Twitter Plot Summary: The mask resurfaces and is used mostly by a dog. Meanwhile God of Mischief Loki is trying to find it.
Director: Lawrence Guterman
Key Cast: Jamie Kennedy, Traylor Howard, Alan Cumming, Kal Penn, Ben Stein, Bob Hoskins.
Five Point Summary:
1. He doesn’t look blatantly evil in that black trench coat and hat…
2. Odin and Loki – Marvel do it way better.
3. The dog is jealous of the baby. This is going to be painful.
4. Cool, the baby watches Transformers Armada.
5. I’m glad that’s over. Never again.
Whomever decided a sequel to The Mask was a good idea deserves to be punched in the face. Not only for creating a sequel to a so-so movie (before I get hate mail – it was only good because Jim Carrey has a rubber face and Cameron Diaz wore that red dress – be honest), and not only for making a sequel over 10 years after the original, but for taking the decision to make it a kids film.
Sadly the film is linked directly with the original movie, so we can’t even pretend it’s an ill-advised reboot. The boring museum curator from the first film appears within the first few minutes, and the mask itself, having been washed away at the end of the first movie, washes ashore on the outskirts of Fringe City to cause more havoc and mayhem. And herein lies the first big problem with the film – the dog that finds the mask is a ringer for Milo, the dog from the original film. As the dog in this film is called Otis, it begs the question as to why they even bothered to use the same breed.
The Warner Brothers cartoon references are more overt this time round, to the point where characters are watching them on television. The lead character’s also called Tim Avery, an obvious reference to animation legend Tex Avery. He’s also a cartoonist, so it doesn’t get any more blatant than that. Then there’s all the hijinks that the characters get up to when wearing the mask, turning it into a live action cartoon. Say what you will about the Jim Carrey original but it at least had some form of internal logic to proceedings. This on the other hand splits the story right down the middle and feels like it will tear apart at any moment. On one side of the story we have Tim (Kennedy) who lives with girlfriend Tonya (Howard) and makes it abundantly clear to Tim that she wants to have kids. And I mean REALLY blatantly, as if we needed any subtlety to the script. Tim is averse to having children and/or responsibility, to the point where he has a daydream about having 15 kids – all of which have vampire teeth. Because we all know kids are drains on our health and finances, right? Instead Tim’s happy to act like a big kid and uses his dog as a surrogate little brother/child.
On that point it’s obvious from the get-go what the theme of the film will be – taking responsibility, becoming a grown-up, all that jazz. Then after his dog gives him the mask, he becomes a strange parody of Jim Carrey with a huge chin and spawns a child with his wife.
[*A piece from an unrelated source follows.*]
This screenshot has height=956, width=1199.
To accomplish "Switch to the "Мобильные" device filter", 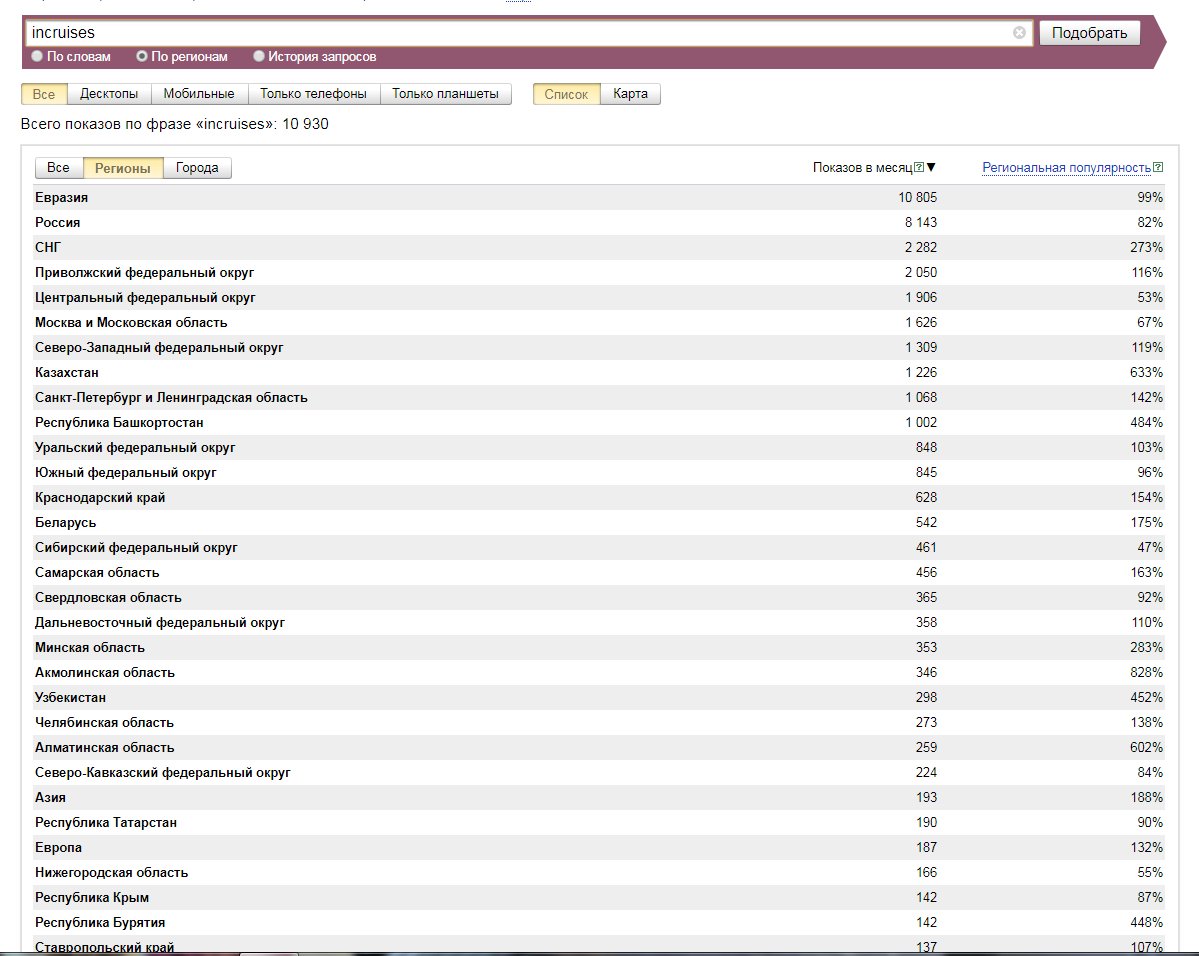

A child born of the mask. His son, when born, is then embodied with the powers of the mask and makes a mad dash for uncanny valley, never to return. Seriously, that CGI baby is scary. We end up with a strange triangle of affection between Tim, his son Alvey and dog Otis. It’s really, really odd. The only positive thing I can think to say that it works really well as an homage to the old Chuck Jones/Warner Brothers cartoons (Alvey and Otis have a Wile E Coyote/Road Runner thing going on as well), but you’re better off watching them rather than this as those cartoons are genuinely funny.
The other half of the story sees God of Mischief Loki (Alan Cumming, sporting an awful American accent) trying to locate the mask because if he doesn’t, his dad Odin will imprison him. Loki spends most of his time looking at babies and trying to discover if they have any mask-like powers. Ultimately he finds Alvey and this leads to a final showdown for Alvey’s affections. Seriously, Loki was a needless presence in the film, he adds less than nothing. On that note, go and have a word with Tom Hiddleston, that’s how you portray a God of Mischief. Just saying.
Bob Hoskins is known for calling Super Mario Brothers the worst film he’s ever made, and yet he plays Odin in this nonsense. Come on Bob, seriously? The only reason I can think of for this not being worse for him than Super Mario Brothers is that he likely only did a single day of filming on this, whereas he was required to be on set almost all the way through SMB. In any case, this is a far worse film than that and Bob should really know better by now. For shame, Mr Hoskins.
If you like the original film in any way, for the love of all that is good in this world don’t make any attempt to watch Son of the Mask. It’s truly diabolical and should receive the same fate as the unsold copies of the E.T. video game released on the Atari 2600. Find a big hole, bury all copies, and then cover it with concrete. It’s the humane thing to do. And the moral I took from this film? Just because you CAN do something, doesn’t mean you SHOULD do something.
Favourite scene: Oh, there’s so many to choose from… Actually I lie – none at all.
Quote: “Now, find that mask, before I open up a can of lightning on you!”
Silly Moment: It’s all silly, but when the baby decides to copy Chuck Jones’ dancing frog cartoon, you know we’re in bad territory.